**GIVEN REQUEST A**
In the article about the affidavit, on what date does the alleged victim say the assault occurred?
**GIVEN REQUEST B**
Reproduce the stretch of the article about the affidavit from "The affidavit also" through "the alleged assaulter.".

**PAGE TEXT**
· · ·
According to the affidavit filed before the court, the alleged victim alleges that her ex-husband sexually assaulted her on September 17, 2003. The affidavit further declares that the affiant reported the alleged assault to the Police Department. In a letter, dated December 18, 2003 from Jaime Esparza’s office addressed to the alleged victim, Esparza’s office states that “it found no probable cause to indict” and that “proceedings would normally cease”. The letter, attached to the affidavit as evidence further states that the decision was reached only after the Grand Jury “carefully reviewed all the information presented to them”. This raises the first issue presented by the affiant, the issue of whether all the evidence was properly presented to the Grand Jury. According to the affidavit, the detective that was assigned to the case was never called to testify before the grand jury investigating the case, this according to testimony given by the detective before another judge on another case. From a purely outsider point of view, it should stand to reason that the detective investigating the allegations would have some relevant testimony to present to the Grand Jury, regardless of the investigation’s conclusions. It is puzzling that the detective was not called to testify.
The affidavit also insinuates that other witnesses exists that are willing to testify, yet according to the affidavit, they were not called to testify before the Grand Jury. The other witnesses, according to the affidavit are the alleged victim’s sister, the sister of the officer alleged to have committed the assault and the assistant principal of the alleged victim child’s school. At this point, it is difficult to discern exactly what these witnesses are able to provide but the fact that the affiant included them, leads any reasonable person to conclude that their testimony may support the allegations brought forth by the alleged victim. This is important in that one of the witnesses seems to be the sister of the alleged assaulter.
The affidavit further states that the alleged victim provided the El Paso Police Department evidence in the form of under garments and photographs purported to show bruising on the alleged victim. The affidavit further states that the officer alleged to have committed the assault was never questioned by the detective that was assigned to investigate the case.
The affiant, Ms. Enriquez further points out in her written testimony that the letter she received from Jaime Esparza states that although there is insufficient evidence to prosecute her alleged attacker, that as “a crime victim you may qualify for financial assistance from the Texas Crime Victim’s Compensation Program.” This raises the question of whether it is standard practice for the District Attorney to not find enough probable cause to indict an alleged attacker but at the same time acknowledge that the alleged victim is “a crime victim”, after all. This defies all logic as how can someone be a victim, yet there not be enough probable cause to indict the alleged attacker. Maybe the legal system, in their technical assessment of a case may find logic in this but for a layperson the apparent contradictions defies all logic. Or maybe, the letter is just a pro-forma letter sent to all who file a complaint. Either way, the logic just does not make sense.
· · ·
**DATASET EXTRACT**

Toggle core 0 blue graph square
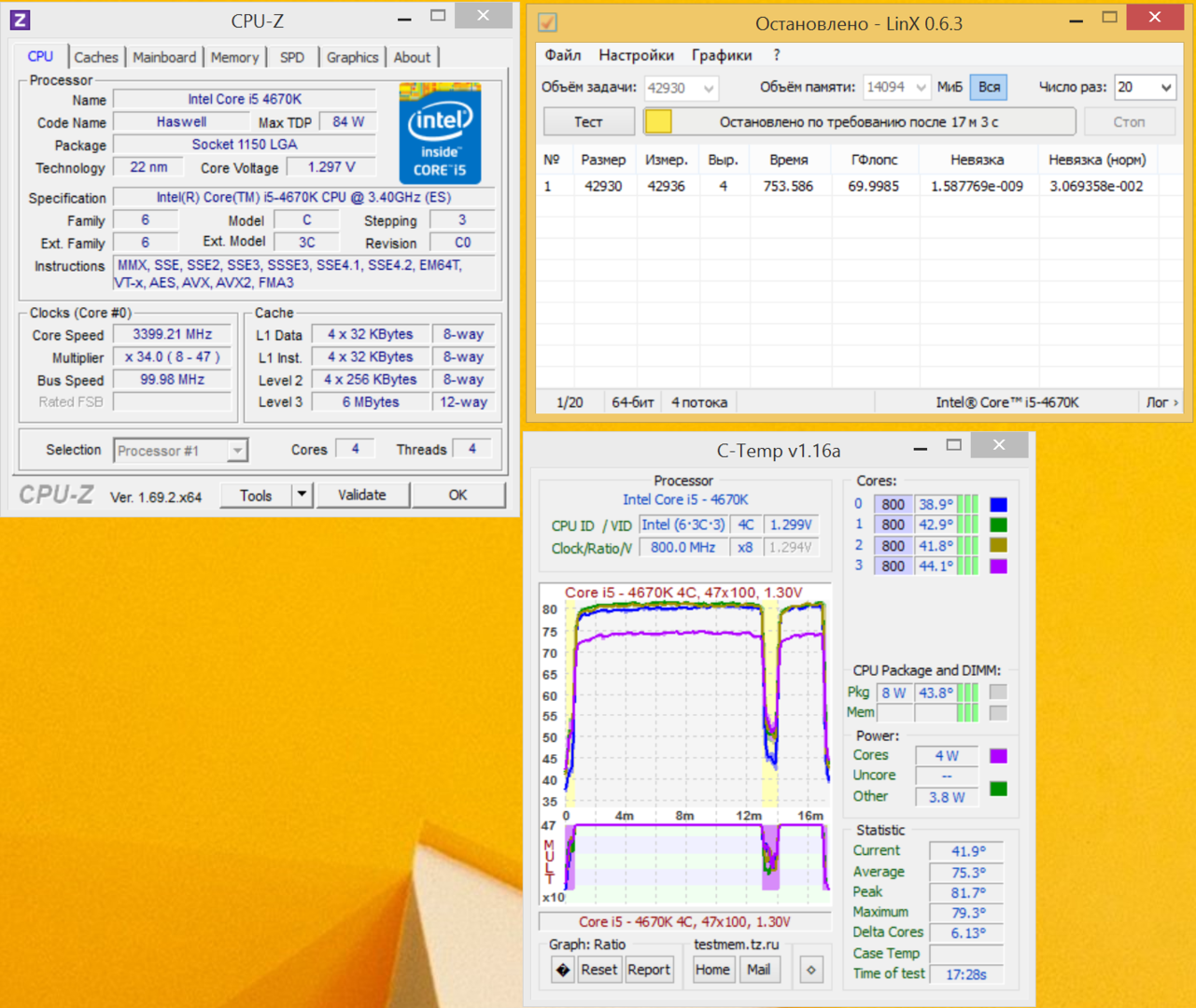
· · ·
**CORRECT RESULT A**
September 17, 2003

**CORRECT RESULT B**
The affidavit also insinuates that other witnesses exists that are willing to testify, yet according to the affidavit, they were not called to testify before the Grand Jury. The other witnesses, according to the affidavit are the alleged victim’s sister, the sister of the officer alleged to have committed the assault and the assistant principal of the alleged victim child’s school. At this point, it is difficult to discern exactly what these witnesses are able to provide but the fact that the affiant included them, leads any reasonable person to conclude that their testimony may support the allegations brought forth by the alleged victim. This is important in that one of the witnesses seems to be the sister of the alleged assaulter.